I wondered how it might be for a kid like him and a dad like me to learn something new together. After I re-learned the melodies for “Old MacDonald Had a Farm” and “London Bridge Is Falling Down,” both of my kids started gathering around when I tinkered with the keys. Ezra even nabbed one of the books with blank sheet music at the end and composed his own little song: “Sun, Sun, Sun” and played it for me. Clearly, he was interested.

But I was nervous because trying new things had not often gone well for Ezra. Sparks flew after we played musical chairs at his birthday party. The other kids were faster and he didn’t win. Candlepin bowling, with its constant score tallies, had been a recipe for rage and meltdown. It’s all I can do to manage my own frustration through these moments.
But something about the present state of our world made it feel important to put my little dream into high gear.

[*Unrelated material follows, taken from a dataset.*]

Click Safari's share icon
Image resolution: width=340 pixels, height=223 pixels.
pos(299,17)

The piano in my dining room presented a challenge I could (maybe) overcome, so I put my misgivings aside and hired a piano teacher named Sydney. She comes to our house after I pick Ezra up from school on Mondays.

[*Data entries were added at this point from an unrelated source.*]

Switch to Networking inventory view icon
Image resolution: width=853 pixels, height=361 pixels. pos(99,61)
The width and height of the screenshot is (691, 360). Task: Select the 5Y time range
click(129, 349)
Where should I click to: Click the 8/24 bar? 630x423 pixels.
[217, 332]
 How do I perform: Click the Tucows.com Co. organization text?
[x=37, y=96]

She spends 30 minutes with him and 30 minutes with me. During my lesson, Ezra hangs around, listening to every word, while doing his usual 5-year-old stuff. JT, his Squishmallow stuffy, magically appears at my side on the piano bench. Once, he proudly informed us that he had gone poop during my lesson and wondered if we noticed!

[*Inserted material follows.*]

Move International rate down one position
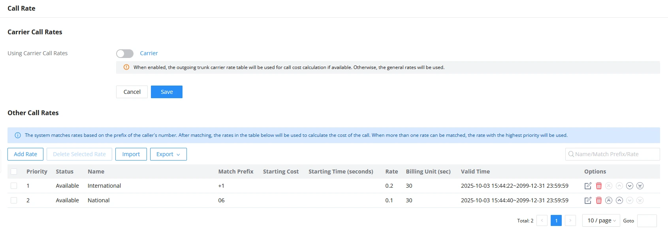The width and height of the screenshot is (668, 237). [630, 186]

When he sits down with Sydney, I go upstairs to “work.” But I am actually listening to them. I hear giggling and singing. Before I know it — Bam! The kid can play “Twinkle Twinkle Little Star” while singing it. Is this what my lessons were like? Was there silliness? Or just the clicking away of the metronome, while my mother reported my “progress” to my grandmother?

The other day, we were driving home from school to his lesson and he said:
“Dad, I noticed something.”
“Oh yeah?”
“It’s hard to sing and play at the same time! Did you ever notice that?”
“Yeah,” I agreed. “I find that hard, too. Do you feel embarrassed sometimes when you mess up?”
“Yeah.”
“Me, too.”
“It’s fun getting better, though.”
“It really is.”
Being a dad right now is rough. Imagining my son in a world that feels as if it’s coming apart at the seams is hard to stomach. How do I raise a child in this environment? How can I balance resilience with compassion and care? It’s hard to know where to focus. I get overwhelmed. And when I feel lost or helpless, sitting down at the piano allows me to express all that anxiety. I feel like I’m working hard to make something beautiful.
I’m shocked to report that I practice every day now, and I am actually, as Ezra would say, “making progress” with help from Sydney — and Ezra. We’re both unraveling some tangled threads by learning a new thing — and it’s messy. Unlike in my childhood, when the expectation was perfection, this time my goal is to model vulnerability and self-compassion, for Ezra and for me.
In February, I popped some cross-country skis on Ezra for the first time, anticipating a rerun of the tears and fury of the musical-chairs incident. Instead, he slipped and fell his way forward with surprising persistence, unfazed when he lost his balance or hit a bump. After he face-planted into the snow coming down a hill, he popped up and shouted with a big grin on his face: “Dad, falling is part of learning!” The tears flowed, but this time they were mine.